2A rounded eyelike marking on an animal, especially on the wing of a butterfly or moth.
- The bodies are light and ill-defended, except for the armored face, which is designed to draw attacks to it, like the eyespots on butterfly wings.
- The beautiful eyespots on butterfly wings are thought to rely on the principles described above, although involving more morphogens.
- The colorful eyespots on butterfly wings may be patterned by a mechanism similar to that used to organize the proximo-distal axis of the insect leg.
3A fungal disease of cereals, sugar cane, and other cultivated grasses, characterized by yellowish oval spots on the leaves and stems.
- The fungus is typically Pseudocercosporella herpotrichoides, subdivision Deuteromycotina
- The percentage of stems affected by damaging lesions of eyespot at 22.1pc was the highest on record.

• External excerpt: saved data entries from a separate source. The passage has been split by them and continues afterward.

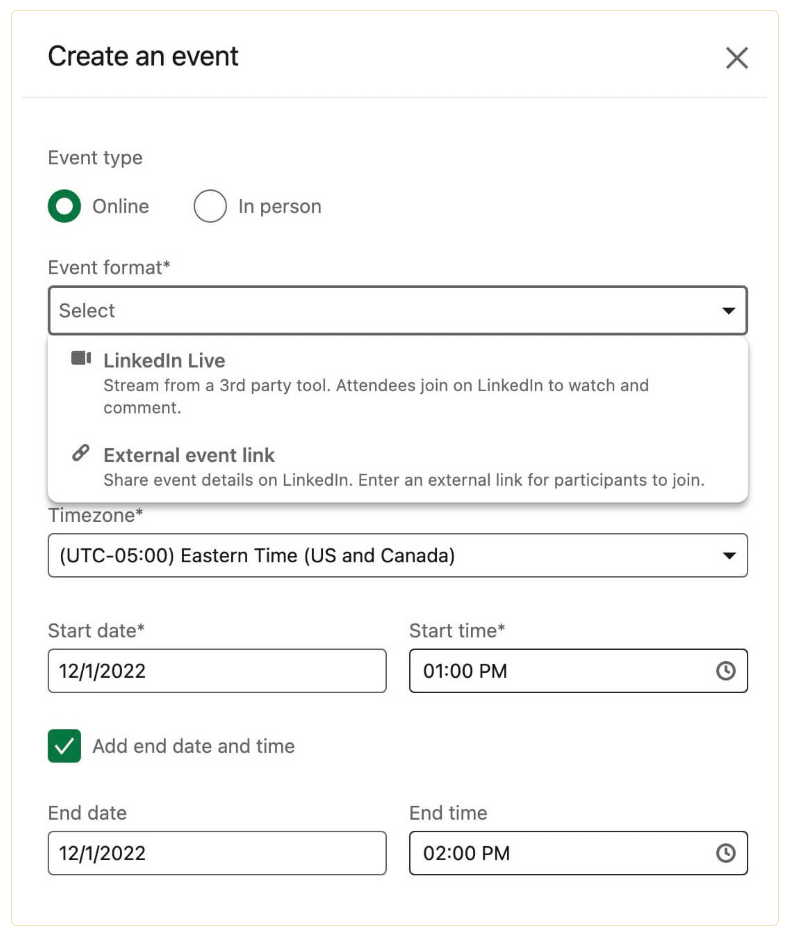The height and width of the screenshot is (935, 786).
Task: Click the Start time field 01:00 PM
Action: [x=560, y=671]
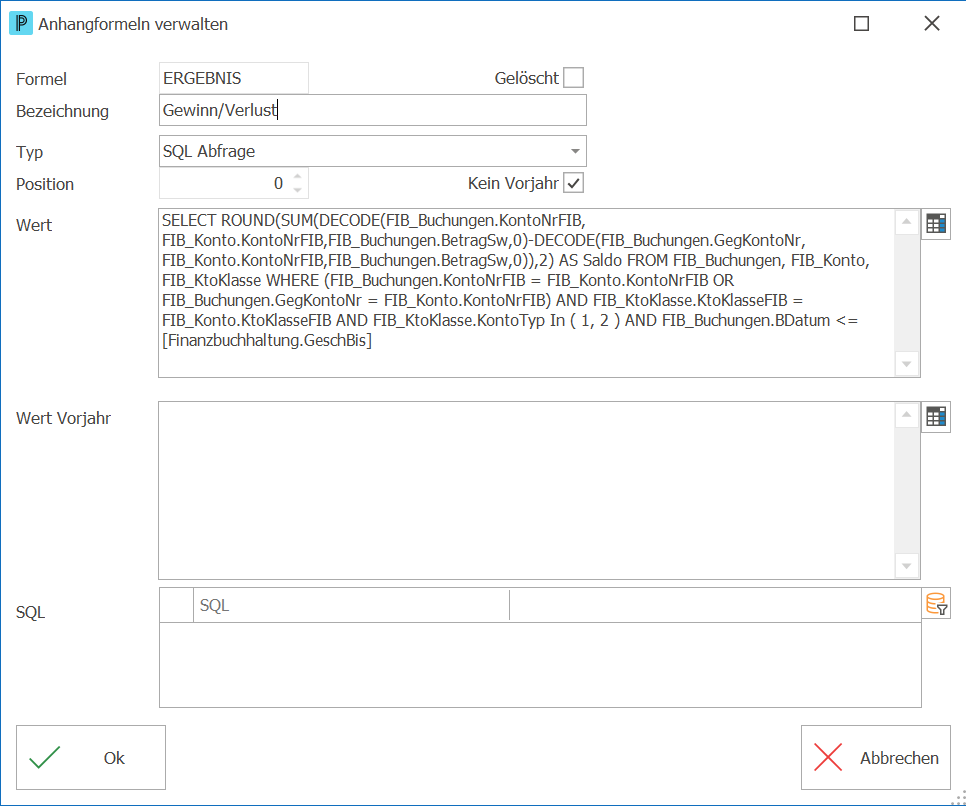Open table picker icon beside Wert Vorjahr field
This screenshot has height=806, width=966.
(936, 417)
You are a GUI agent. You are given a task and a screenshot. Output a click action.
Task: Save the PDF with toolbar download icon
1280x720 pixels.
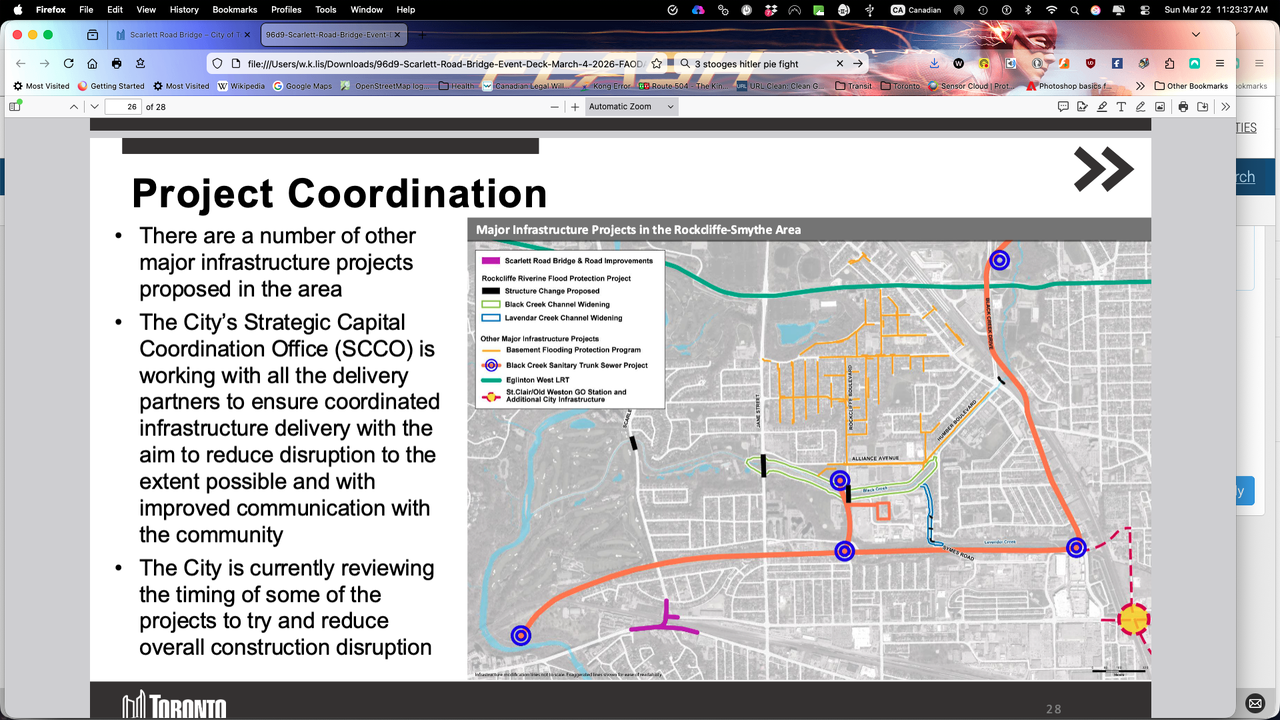tap(1203, 106)
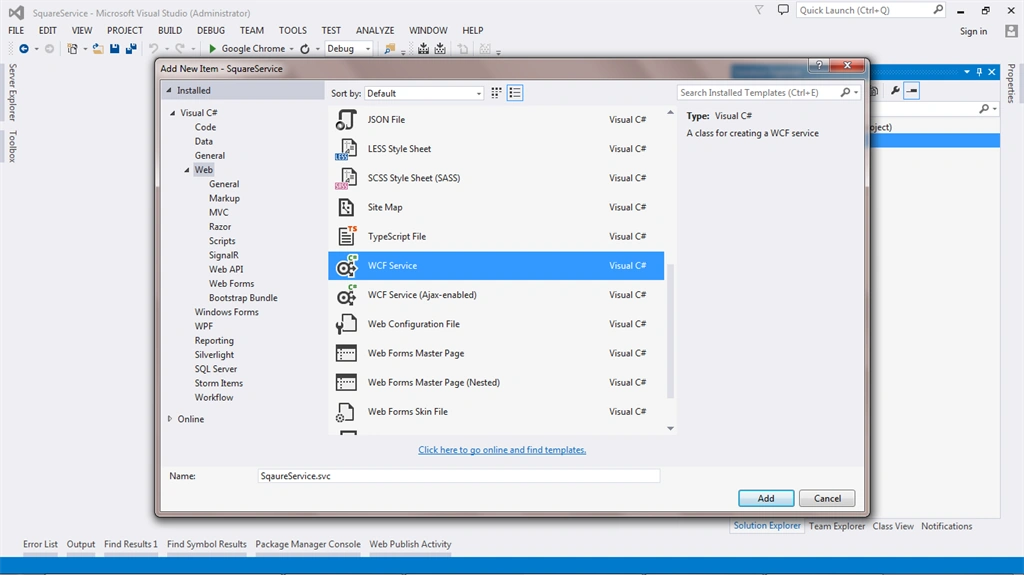
Task: Start debugging with green play icon
Action: click(212, 48)
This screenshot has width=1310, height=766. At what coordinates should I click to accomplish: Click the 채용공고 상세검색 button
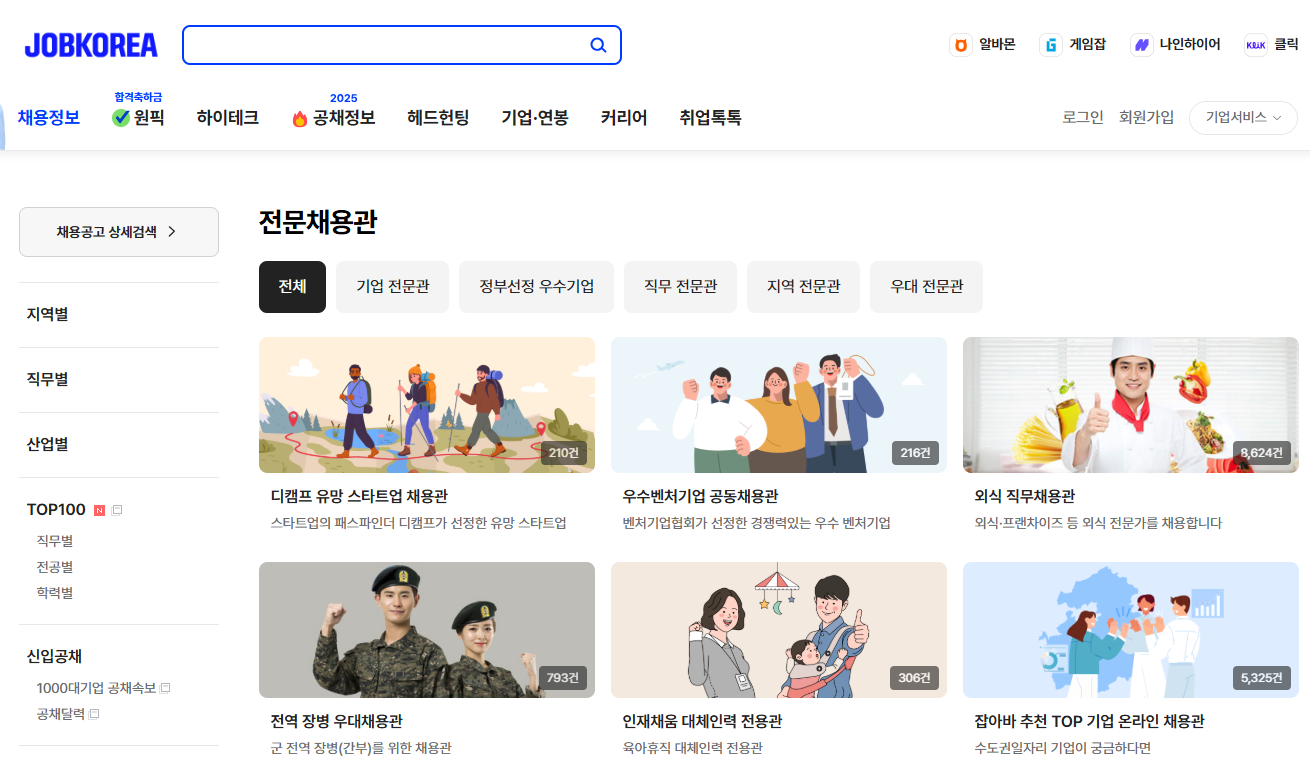(118, 231)
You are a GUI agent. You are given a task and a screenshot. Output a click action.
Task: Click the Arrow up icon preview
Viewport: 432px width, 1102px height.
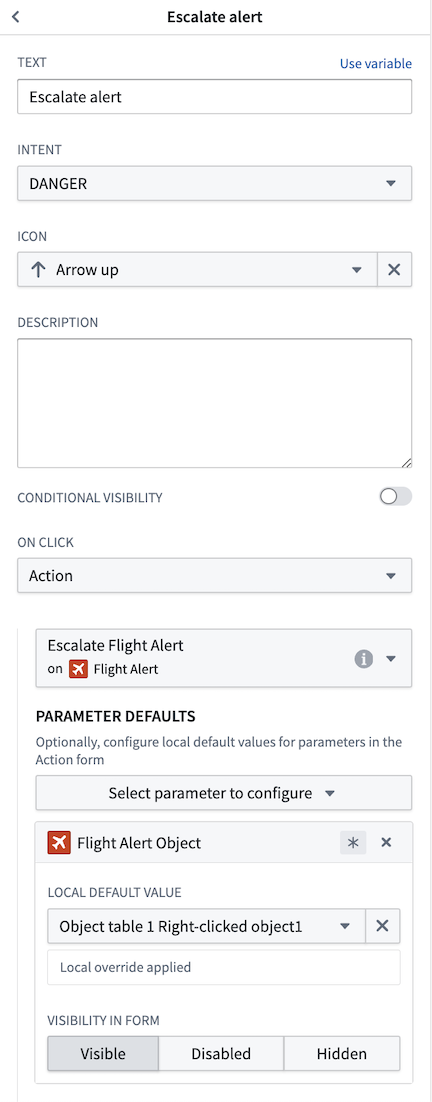(39, 270)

- The pathogen survives on corn debris, so reduced tillage and continuous corn create a high-risk environment for development of eyespot, especially if there is heavy residue and a history of it in that location.
- Where eyespot is over threshold the preferred fungicide would be cyprodinil although Punch and Landmark both have some activity against eyespot and can give useful control.